◆ **Dataset excerpts**
== Segment start ==
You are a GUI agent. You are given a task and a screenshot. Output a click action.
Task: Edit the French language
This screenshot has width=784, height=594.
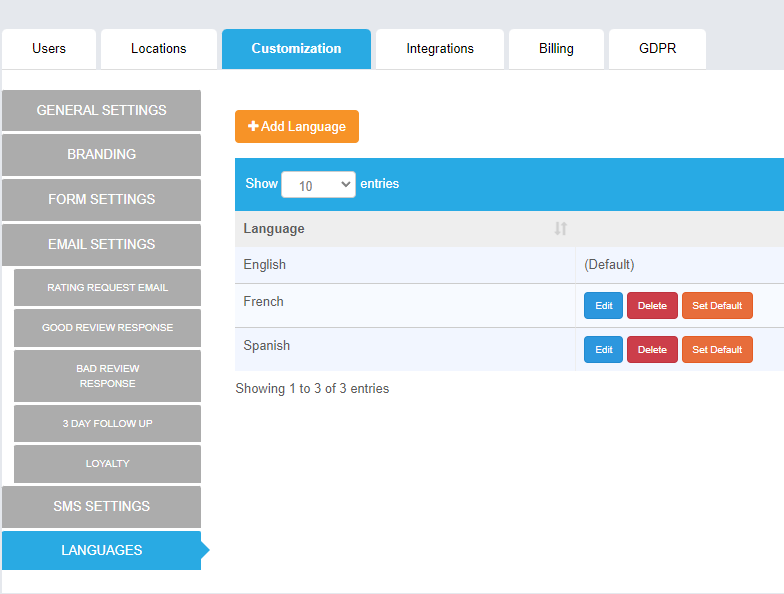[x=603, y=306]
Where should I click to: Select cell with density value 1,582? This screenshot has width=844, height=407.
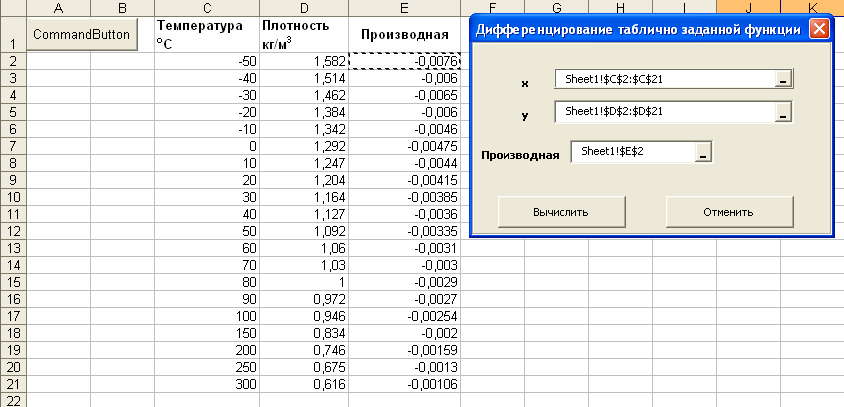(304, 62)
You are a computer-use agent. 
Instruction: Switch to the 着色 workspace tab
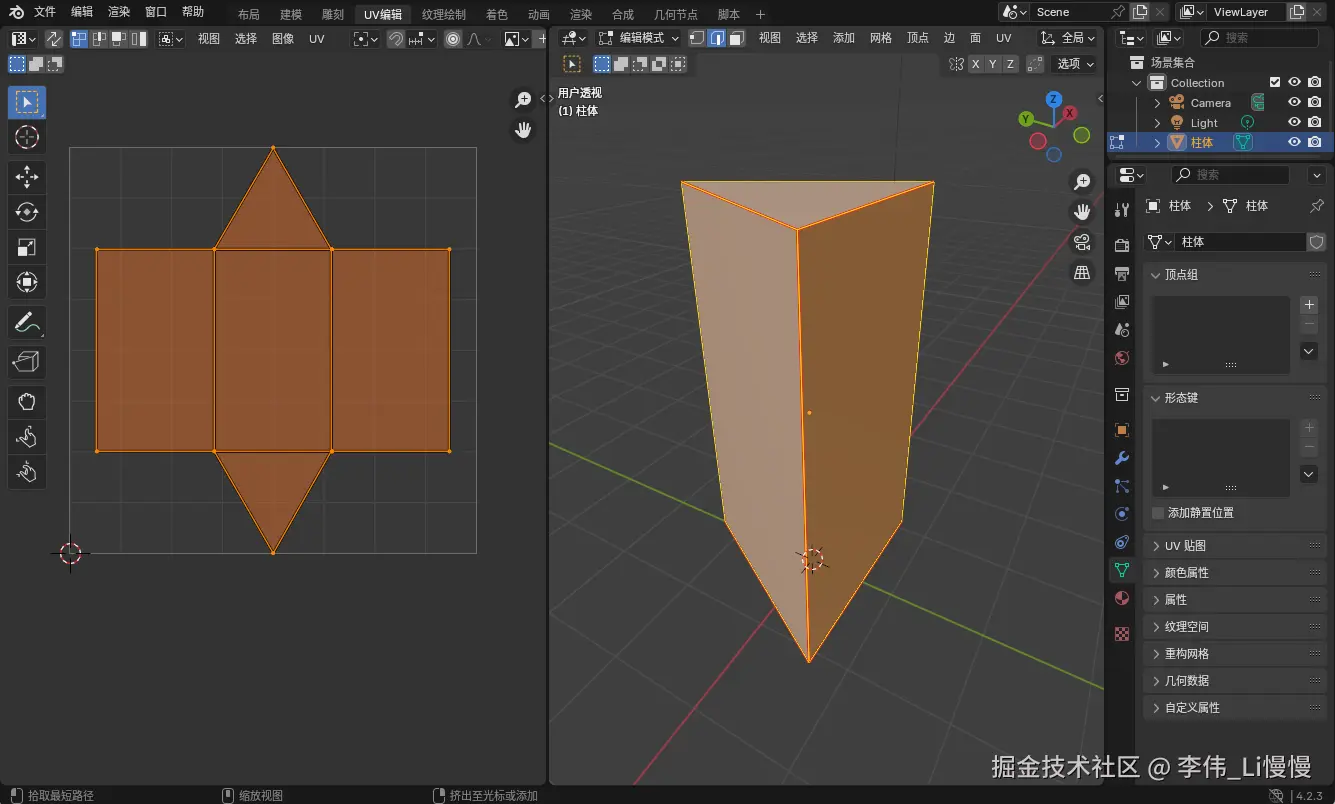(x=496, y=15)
== Segment end ==
== Segment start ==
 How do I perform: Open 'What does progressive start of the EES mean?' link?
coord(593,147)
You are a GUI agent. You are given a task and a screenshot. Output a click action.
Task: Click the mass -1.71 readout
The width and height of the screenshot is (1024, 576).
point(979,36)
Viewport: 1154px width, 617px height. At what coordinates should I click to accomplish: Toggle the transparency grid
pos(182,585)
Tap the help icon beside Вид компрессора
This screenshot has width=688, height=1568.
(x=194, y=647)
== Segment end ==
== Segment start ==
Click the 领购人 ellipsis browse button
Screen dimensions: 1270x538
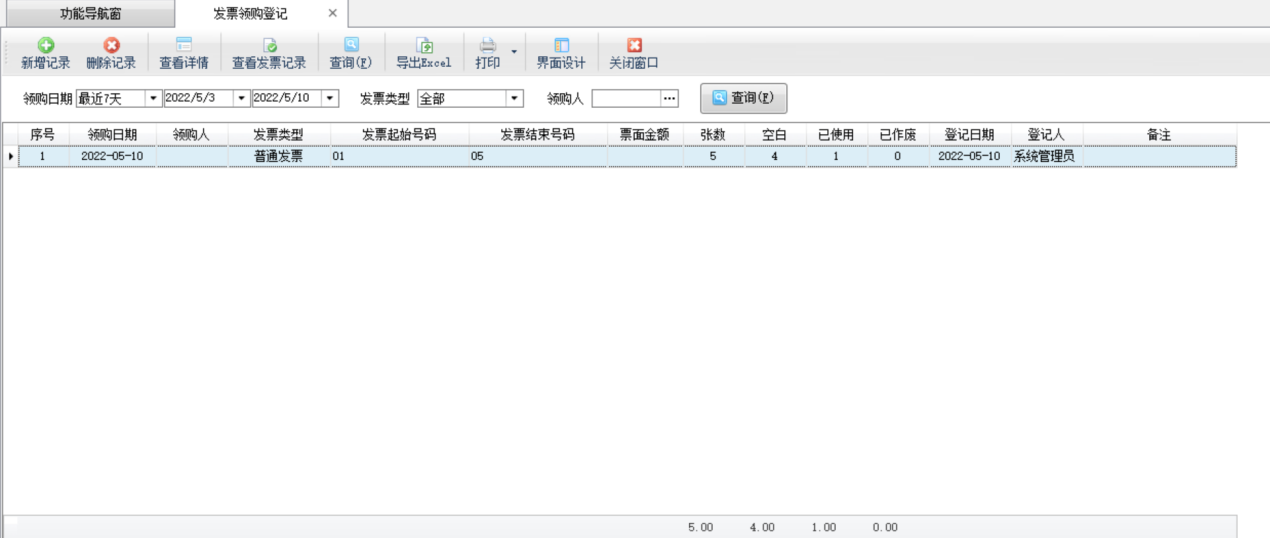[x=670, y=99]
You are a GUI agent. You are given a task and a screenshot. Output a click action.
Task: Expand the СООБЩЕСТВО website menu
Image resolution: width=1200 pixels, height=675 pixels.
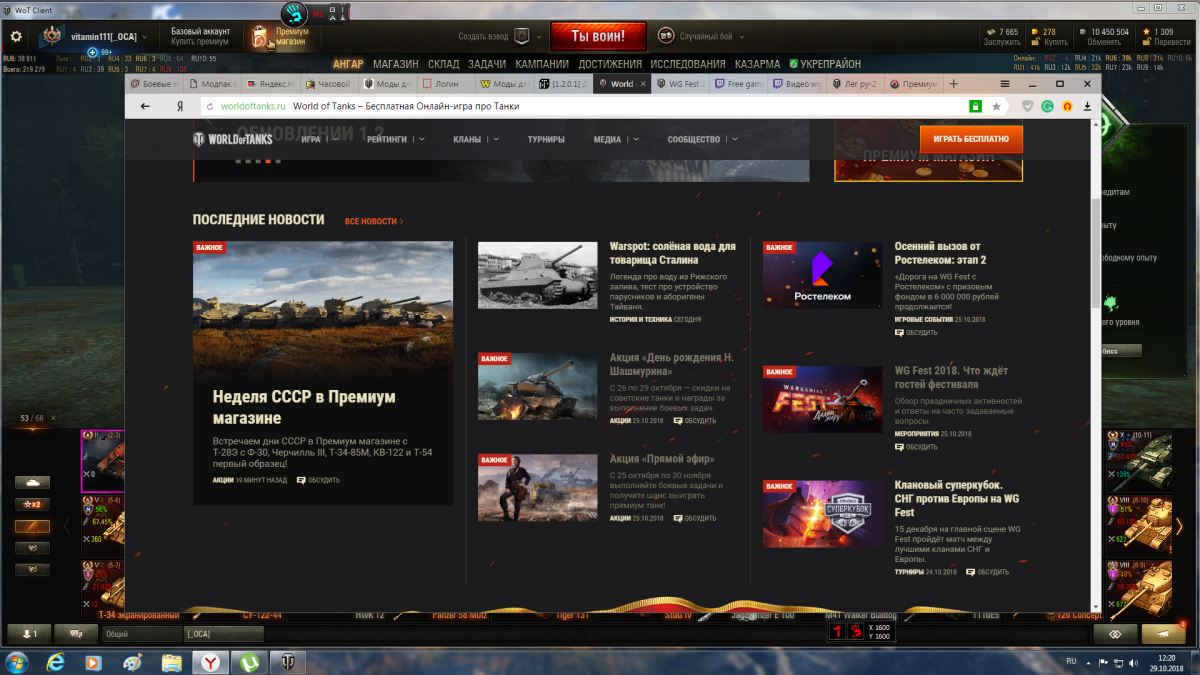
== Segment end ==
◆ **Exercise prompt**
Please return the data above exactly as it stands from the line with "Click the 领购人 ellipsis browse button" to the line with "Image resolution: width=1200", keeping both of those lines but none of the pictures.

◆ **Exercise output**
Click the 领购人 ellipsis browse button
Screen dimensions: 1270x538
[x=670, y=99]
You are a GUI agent. You are given a task and a screenshot. Output a click action.
Task: Expand the СООБЩЕСТВО website menu
Image resolution: width=1200 pixels, height=675 pixels.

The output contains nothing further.